The Christian Science Monitor has an interesting op-ed written by a fellow at the libertarian Goldwater Institute on how states that lowered taxes between 1990-2000 reduced their poverty levels:
Using data from the Census Bureau, the report found that states with the lowest tax rates enjoyed sizable decreases in poverty. For example, the 10 states with the lowest total state and local tax burdens saw an average poverty reduction of 13 percent – two times better than the national average. The 10 highest-tax states, meanwhile, suffered an average increase in poverty of 3 percent.
Some high-tax states, such as California, Hawaii, and New York, suffered catastrophic increases in poverty. As California began to reject the low-tax legacy of the Reagan governorship, the state’s poverty rate jumped 13 percent in the 1990s.
Some will be quick to dismiss this as a consequence of illegal immigration. But lower-tax border states such as Arizona and Texas had substantial declines in poverty while also experiencing large increases in immigration.
In fact, California’s high taxation has been so damaging to the economy that another increase like the one in the 1990s would result in poverty exceeding Mississippi’s by 2010.
The leftist conception is that by raising taxes you redistribute income to the poor and make the poor better off. The problem with that concept is that it never seems to work. What eventually happens is that the taxation hits the productive members of society, who are forced to cut back on hiring, and more people go out work.
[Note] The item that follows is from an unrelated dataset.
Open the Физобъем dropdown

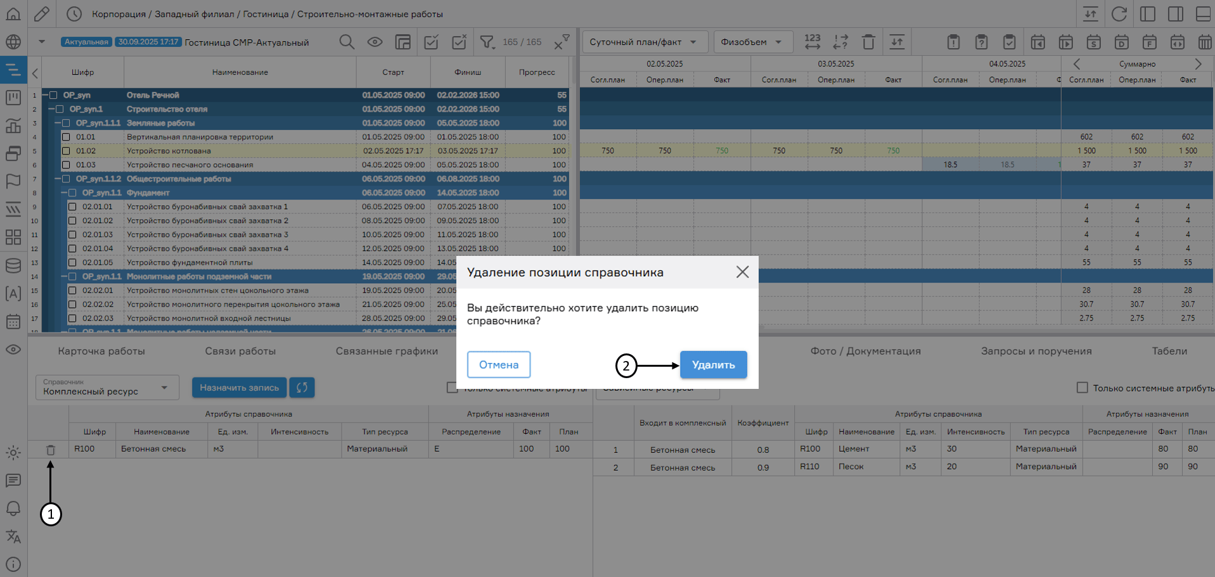753,41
The only long term solution to poverty isn’t to be found in redistribution of assets, but in sustainable economic growth. Government handouts are at best, a stopgap against poverty. The one truly great thing that Bill Clinton did is finally acquiesce to passing significant welfare reform, which got tens of thousands of people off the government dole and into the world of productive work. The result of those reforms was a massive reduction in poverty across all levels, especially among the most vulnerable.
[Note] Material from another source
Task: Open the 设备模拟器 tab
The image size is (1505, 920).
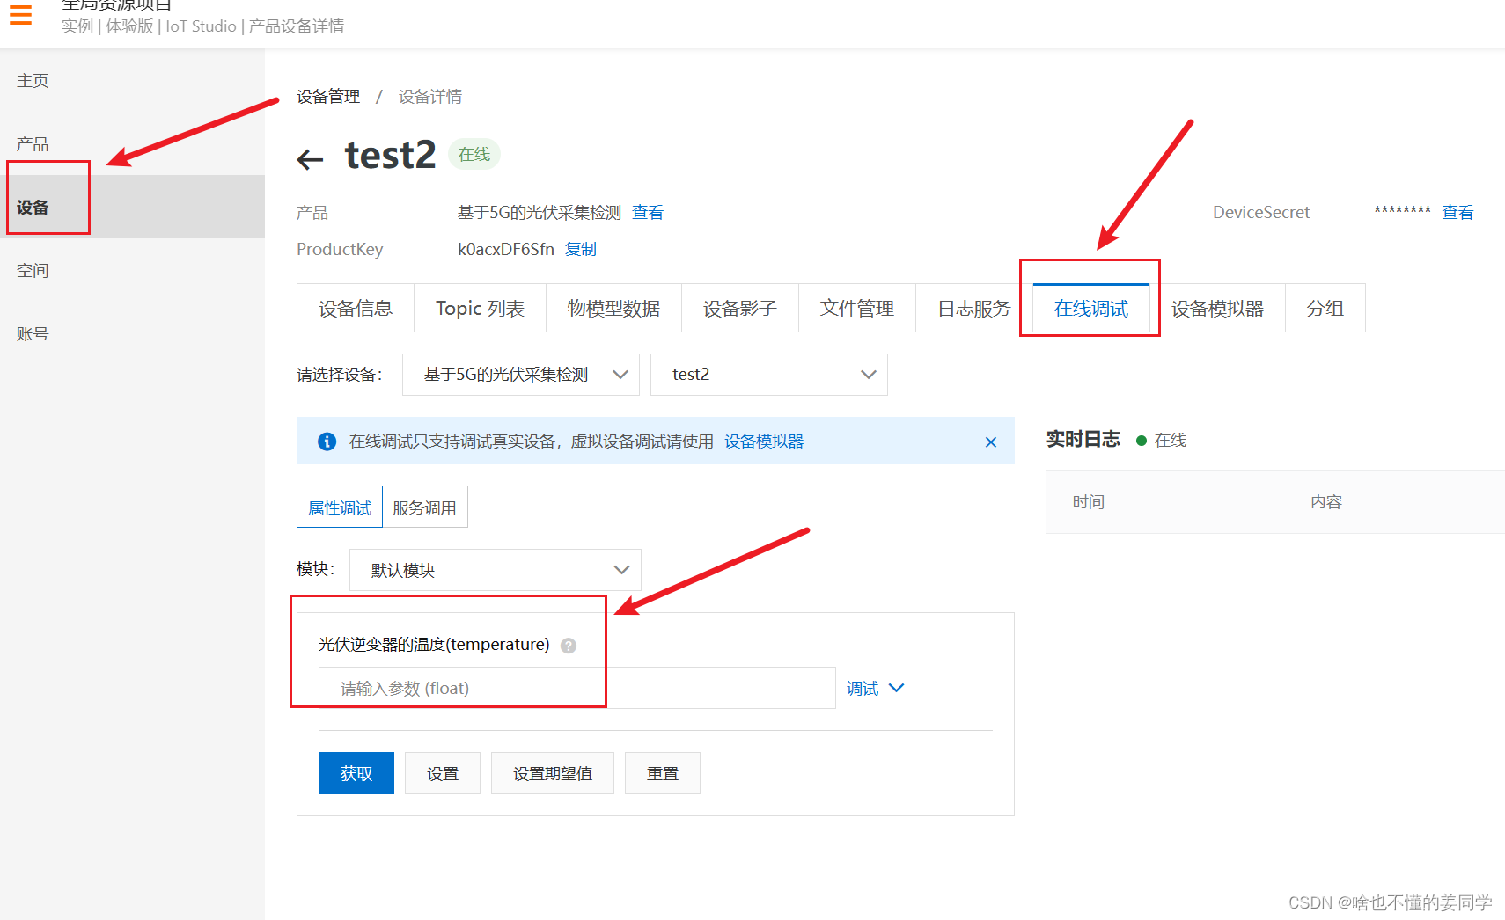Action: [x=1220, y=308]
The Goldwater Institute study just supports what casual observation shows: high taxes don’t reduce poverty. The redistributionist model simply doesn’t work. Throwing money at the problem is a simplistic solution that benefits those with a deep-seated sense of noblesse oblige rather than those such programs are designed to help. Programs like the Earned Income Tax Credit provide incentives for positive activity — working a steady a job. Government handouts incentivize negative activities — trying to stay on the dole for as long as possible. That isn’t to say that all handouts are unnecessary — some people need a temporary lift up, but when those handouts become a way of life, the only effect is to keep that person forever under the bootheel of the state. Such paternalism is not only ineffective, but harmful.
The best way to reduce poverty remains the same as it always been: create incentives for people to stay in school, not have children out of wedlock, stay off drugs, and work full time. We could double or even triple welfare payments and not reduce poverty by as much as programs that support strong marriages and stable working habits.
To keep our economy strong, we need to support marriage, jobs, and economic development. That’s the best recipe for fighting poverty, not redistributionism that seeks to throw money at a problem rather than understanding why it exists.